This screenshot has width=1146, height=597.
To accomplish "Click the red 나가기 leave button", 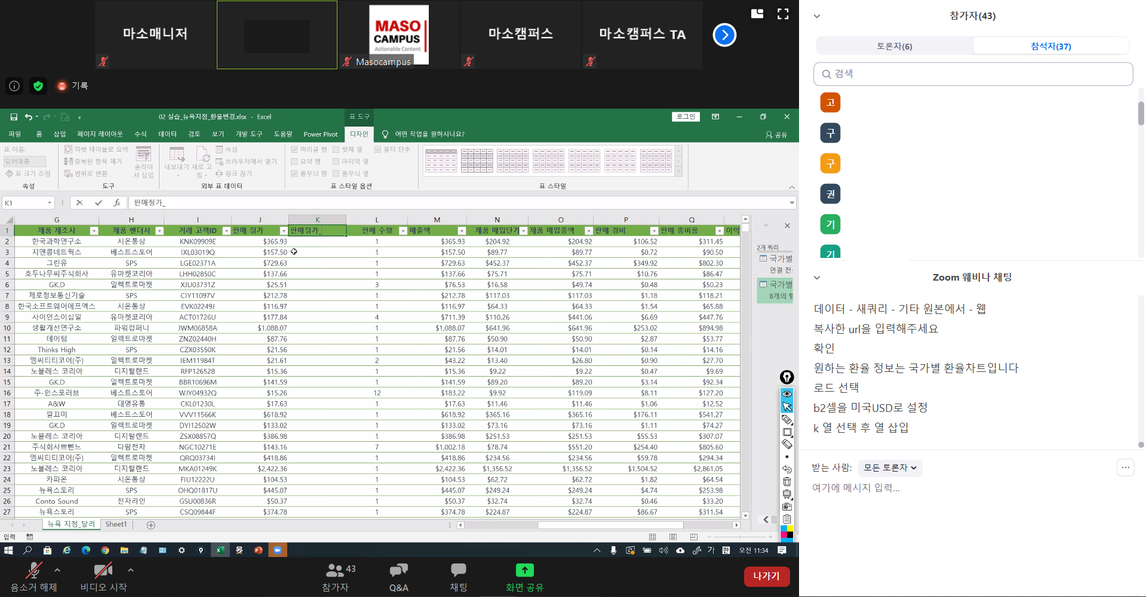I will click(x=766, y=576).
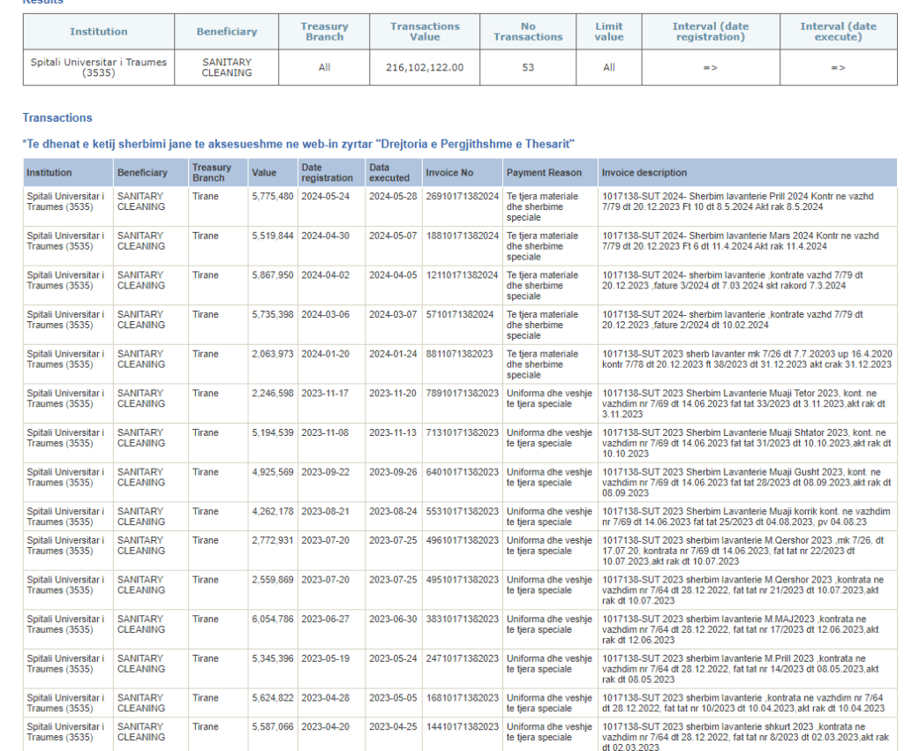Viewport: 904px width, 751px height.
Task: Click the total value 216,102,122.00
Action: point(425,68)
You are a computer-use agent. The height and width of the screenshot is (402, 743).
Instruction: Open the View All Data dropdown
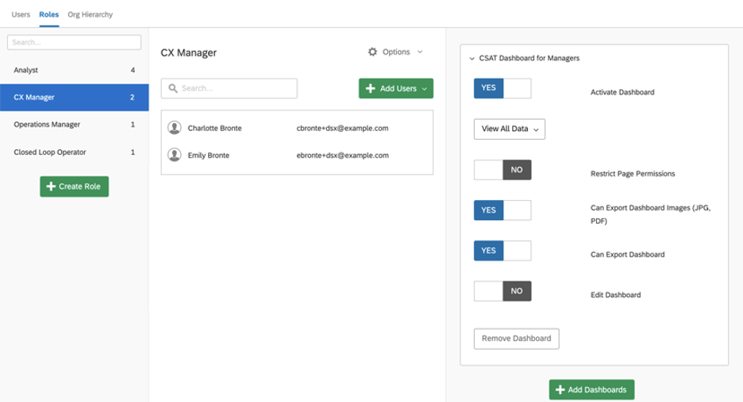510,129
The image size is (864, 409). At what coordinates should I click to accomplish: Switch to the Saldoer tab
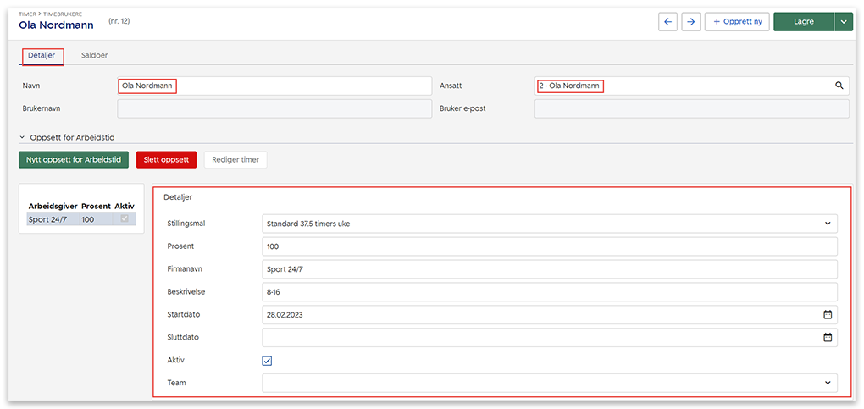tap(94, 55)
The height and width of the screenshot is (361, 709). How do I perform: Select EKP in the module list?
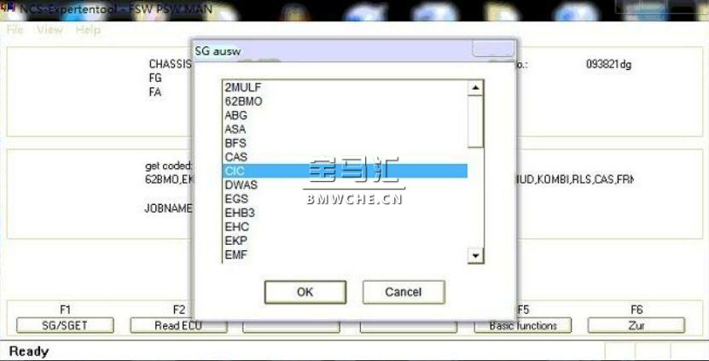pos(346,241)
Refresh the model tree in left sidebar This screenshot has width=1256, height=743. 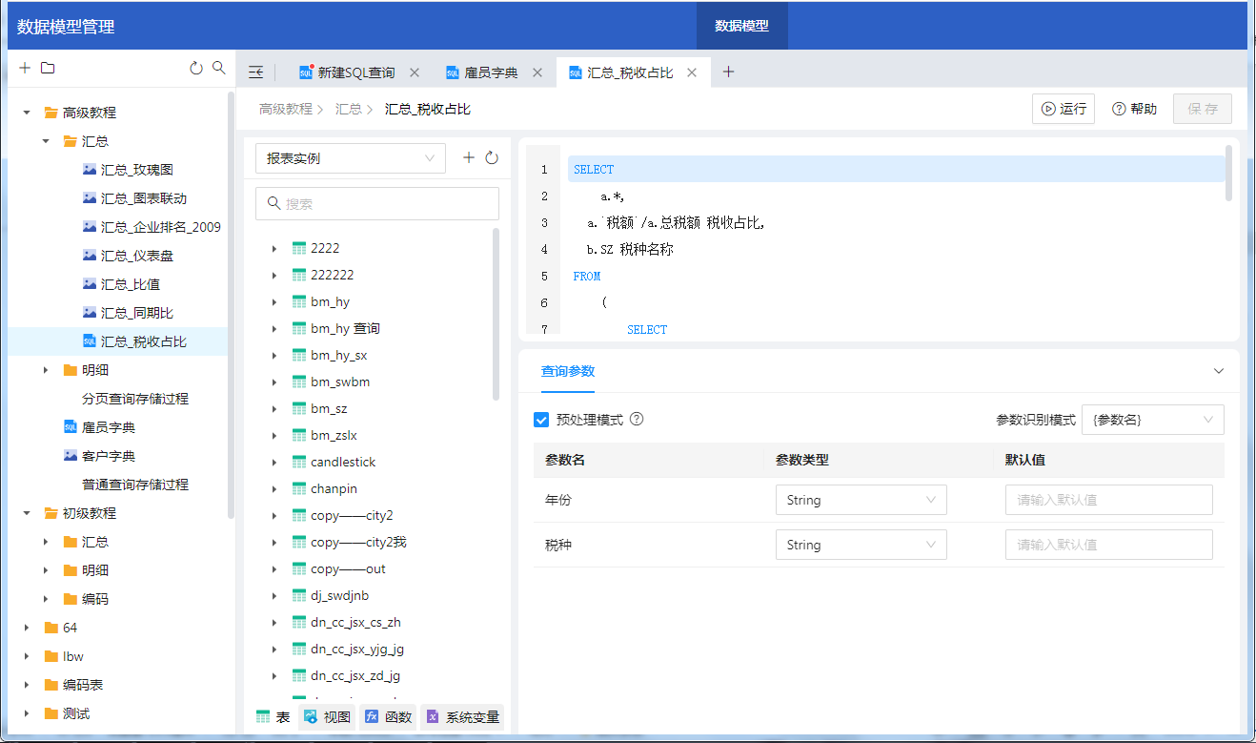[196, 69]
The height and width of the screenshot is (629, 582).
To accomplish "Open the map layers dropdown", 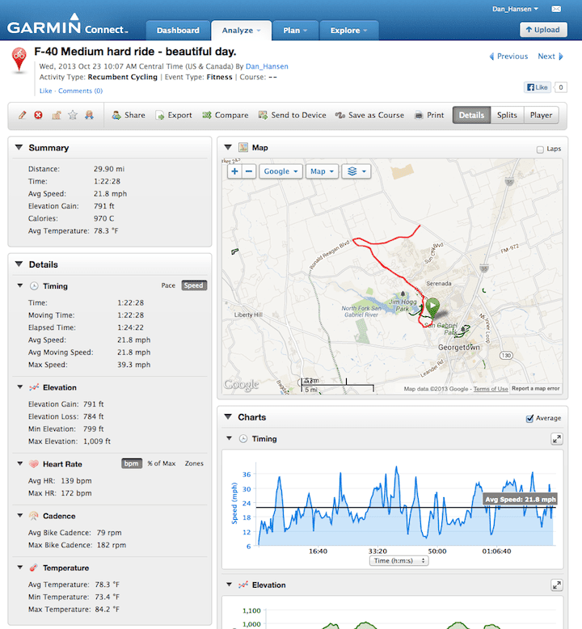I will tap(355, 171).
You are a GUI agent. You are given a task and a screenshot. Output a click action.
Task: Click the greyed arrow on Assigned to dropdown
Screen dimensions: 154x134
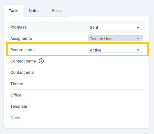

※

> **Your objective**: Reproduce, word for word, the lines from the one containing "You are a GUI" to the end of the material, both ends included. No picture is copied.

> **Response below**:
You are a GUI agent. You are given a task and a screenshot. Output a click action.
Task: Click the greyed arrow on Assigned to dropdown
Screen dimensions: 154x134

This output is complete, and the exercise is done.